JOB:
In the data below, start at the line that has "Given: Open the iLove" and stop after the line that has "point(822,564)". Write out those lines again with "Collapse" replaced by "Close" and everything else left unchanged.

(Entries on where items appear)
--------------------------------------------------

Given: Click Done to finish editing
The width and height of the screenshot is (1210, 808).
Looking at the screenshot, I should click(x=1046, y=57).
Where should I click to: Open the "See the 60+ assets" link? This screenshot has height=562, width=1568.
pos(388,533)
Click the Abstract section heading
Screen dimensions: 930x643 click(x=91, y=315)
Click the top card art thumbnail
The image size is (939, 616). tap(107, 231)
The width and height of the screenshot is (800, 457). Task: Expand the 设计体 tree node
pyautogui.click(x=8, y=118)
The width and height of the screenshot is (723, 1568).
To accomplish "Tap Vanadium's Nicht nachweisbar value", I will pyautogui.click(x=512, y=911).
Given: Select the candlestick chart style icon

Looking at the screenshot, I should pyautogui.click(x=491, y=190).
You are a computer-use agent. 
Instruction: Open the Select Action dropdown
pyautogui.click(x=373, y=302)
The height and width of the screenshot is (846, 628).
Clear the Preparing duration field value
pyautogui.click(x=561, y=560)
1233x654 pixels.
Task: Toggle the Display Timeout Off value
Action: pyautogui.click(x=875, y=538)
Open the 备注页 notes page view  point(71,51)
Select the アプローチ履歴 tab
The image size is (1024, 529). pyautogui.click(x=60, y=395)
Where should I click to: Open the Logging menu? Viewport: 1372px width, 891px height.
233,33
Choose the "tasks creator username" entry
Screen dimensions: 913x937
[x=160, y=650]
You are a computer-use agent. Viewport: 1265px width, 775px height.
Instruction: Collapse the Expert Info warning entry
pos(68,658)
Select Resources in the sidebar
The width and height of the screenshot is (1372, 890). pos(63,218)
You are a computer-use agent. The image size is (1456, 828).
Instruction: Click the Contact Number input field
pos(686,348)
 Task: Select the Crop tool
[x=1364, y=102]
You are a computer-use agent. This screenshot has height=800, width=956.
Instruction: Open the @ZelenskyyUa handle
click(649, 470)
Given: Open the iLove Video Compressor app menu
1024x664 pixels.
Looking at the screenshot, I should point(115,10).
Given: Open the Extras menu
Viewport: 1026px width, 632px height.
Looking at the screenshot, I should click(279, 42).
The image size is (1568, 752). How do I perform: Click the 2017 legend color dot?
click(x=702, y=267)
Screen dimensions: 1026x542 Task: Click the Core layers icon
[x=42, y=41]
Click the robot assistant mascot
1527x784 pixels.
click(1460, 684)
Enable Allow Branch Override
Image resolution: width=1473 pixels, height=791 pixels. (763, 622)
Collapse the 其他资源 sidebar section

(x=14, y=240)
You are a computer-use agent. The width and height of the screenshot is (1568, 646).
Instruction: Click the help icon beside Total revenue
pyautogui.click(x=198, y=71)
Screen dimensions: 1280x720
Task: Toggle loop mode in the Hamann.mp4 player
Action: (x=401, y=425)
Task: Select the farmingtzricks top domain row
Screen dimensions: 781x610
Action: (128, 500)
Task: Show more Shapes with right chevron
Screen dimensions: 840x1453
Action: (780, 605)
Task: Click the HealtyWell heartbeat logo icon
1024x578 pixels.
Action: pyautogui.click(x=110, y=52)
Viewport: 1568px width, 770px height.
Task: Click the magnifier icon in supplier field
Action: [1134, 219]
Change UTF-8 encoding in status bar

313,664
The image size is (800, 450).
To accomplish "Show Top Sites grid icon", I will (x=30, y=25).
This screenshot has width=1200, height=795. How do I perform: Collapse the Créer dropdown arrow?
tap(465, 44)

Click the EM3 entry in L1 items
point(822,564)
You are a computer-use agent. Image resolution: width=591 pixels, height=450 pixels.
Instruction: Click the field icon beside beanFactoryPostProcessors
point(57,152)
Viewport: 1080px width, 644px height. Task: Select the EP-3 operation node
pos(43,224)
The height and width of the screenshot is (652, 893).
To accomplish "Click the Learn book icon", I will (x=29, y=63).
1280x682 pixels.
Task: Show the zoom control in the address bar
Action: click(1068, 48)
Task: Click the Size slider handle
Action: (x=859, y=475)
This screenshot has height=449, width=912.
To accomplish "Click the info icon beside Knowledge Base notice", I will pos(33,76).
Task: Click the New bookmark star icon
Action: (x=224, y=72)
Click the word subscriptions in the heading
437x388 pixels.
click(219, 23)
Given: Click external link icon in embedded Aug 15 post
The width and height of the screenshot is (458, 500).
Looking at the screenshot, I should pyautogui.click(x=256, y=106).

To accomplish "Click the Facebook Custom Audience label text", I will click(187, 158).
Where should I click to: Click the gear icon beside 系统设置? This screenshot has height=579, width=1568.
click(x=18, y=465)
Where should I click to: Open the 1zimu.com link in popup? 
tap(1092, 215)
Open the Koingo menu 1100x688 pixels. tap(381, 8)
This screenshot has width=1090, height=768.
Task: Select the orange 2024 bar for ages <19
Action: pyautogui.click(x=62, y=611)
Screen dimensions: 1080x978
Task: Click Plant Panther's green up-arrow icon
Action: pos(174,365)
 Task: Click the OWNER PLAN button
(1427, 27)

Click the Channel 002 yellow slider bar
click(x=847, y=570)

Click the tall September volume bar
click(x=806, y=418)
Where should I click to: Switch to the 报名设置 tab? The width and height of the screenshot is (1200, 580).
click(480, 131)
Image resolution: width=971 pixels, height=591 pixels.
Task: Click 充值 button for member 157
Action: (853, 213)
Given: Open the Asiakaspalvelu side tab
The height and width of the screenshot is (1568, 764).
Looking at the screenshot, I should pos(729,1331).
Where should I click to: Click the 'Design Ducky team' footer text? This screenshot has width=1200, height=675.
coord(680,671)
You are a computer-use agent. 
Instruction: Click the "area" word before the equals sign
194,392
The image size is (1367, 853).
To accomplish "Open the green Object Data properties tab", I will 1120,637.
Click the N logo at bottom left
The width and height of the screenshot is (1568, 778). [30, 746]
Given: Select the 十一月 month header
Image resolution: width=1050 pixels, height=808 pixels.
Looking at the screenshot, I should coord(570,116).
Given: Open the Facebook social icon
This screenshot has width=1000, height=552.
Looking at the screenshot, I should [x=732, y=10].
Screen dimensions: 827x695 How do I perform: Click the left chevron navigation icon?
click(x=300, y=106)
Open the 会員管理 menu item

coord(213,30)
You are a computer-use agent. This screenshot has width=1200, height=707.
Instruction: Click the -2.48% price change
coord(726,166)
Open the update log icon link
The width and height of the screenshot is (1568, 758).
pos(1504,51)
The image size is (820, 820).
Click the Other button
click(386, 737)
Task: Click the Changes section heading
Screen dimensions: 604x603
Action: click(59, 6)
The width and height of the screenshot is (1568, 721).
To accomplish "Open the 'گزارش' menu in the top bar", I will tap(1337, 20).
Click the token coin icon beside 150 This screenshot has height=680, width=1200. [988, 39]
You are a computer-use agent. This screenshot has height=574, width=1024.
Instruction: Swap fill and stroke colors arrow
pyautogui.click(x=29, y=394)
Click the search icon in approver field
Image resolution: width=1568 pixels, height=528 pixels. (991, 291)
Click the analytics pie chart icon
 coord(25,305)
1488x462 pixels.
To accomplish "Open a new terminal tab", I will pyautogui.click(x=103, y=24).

--------------------------------------------------

FULL RESPONSE:
Given: Open the iLove Video Compressor app menu
1024x664 pixels.
Looking at the screenshot, I should point(115,10).
Given: Open the Extras menu
Viewport: 1026px width, 632px height.
Looking at the screenshot, I should click(279, 42).
The image size is (1568, 752). How do I perform: Click the 2017 legend color dot?
click(x=702, y=267)
Screen dimensions: 1026x542 Task: Click the Core layers icon
[x=42, y=41]
Click the robot assistant mascot
1527x784 pixels.
click(1460, 684)
Enable Allow Branch Override
Image resolution: width=1473 pixels, height=791 pixels. (763, 622)
Close the 其他资源 sidebar section

(x=14, y=240)
You are a computer-use agent. The width and height of the screenshot is (1568, 646).
Instruction: Click the help icon beside Total revenue
pyautogui.click(x=198, y=71)
Screen dimensions: 1280x720
Task: Toggle loop mode in the Hamann.mp4 player
Action: (x=401, y=425)
Task: Select the farmingtzricks top domain row
Screen dimensions: 781x610
Action: (128, 500)
Task: Show more Shapes with right chevron
Screen dimensions: 840x1453
Action: (780, 605)
Task: Click the HealtyWell heartbeat logo icon
1024x578 pixels.
Action: pyautogui.click(x=110, y=52)
Viewport: 1568px width, 770px height.
Task: Click the magnifier icon in supplier field
Action: [1134, 219]
Change UTF-8 encoding in status bar

313,664
The image size is (800, 450).
To accomplish "Show Top Sites grid icon", I will (x=30, y=25).
This screenshot has width=1200, height=795. How do I perform: Close the Créer dropdown arrow?
tap(465, 44)

Click the EM3 entry in L1 items
point(822,564)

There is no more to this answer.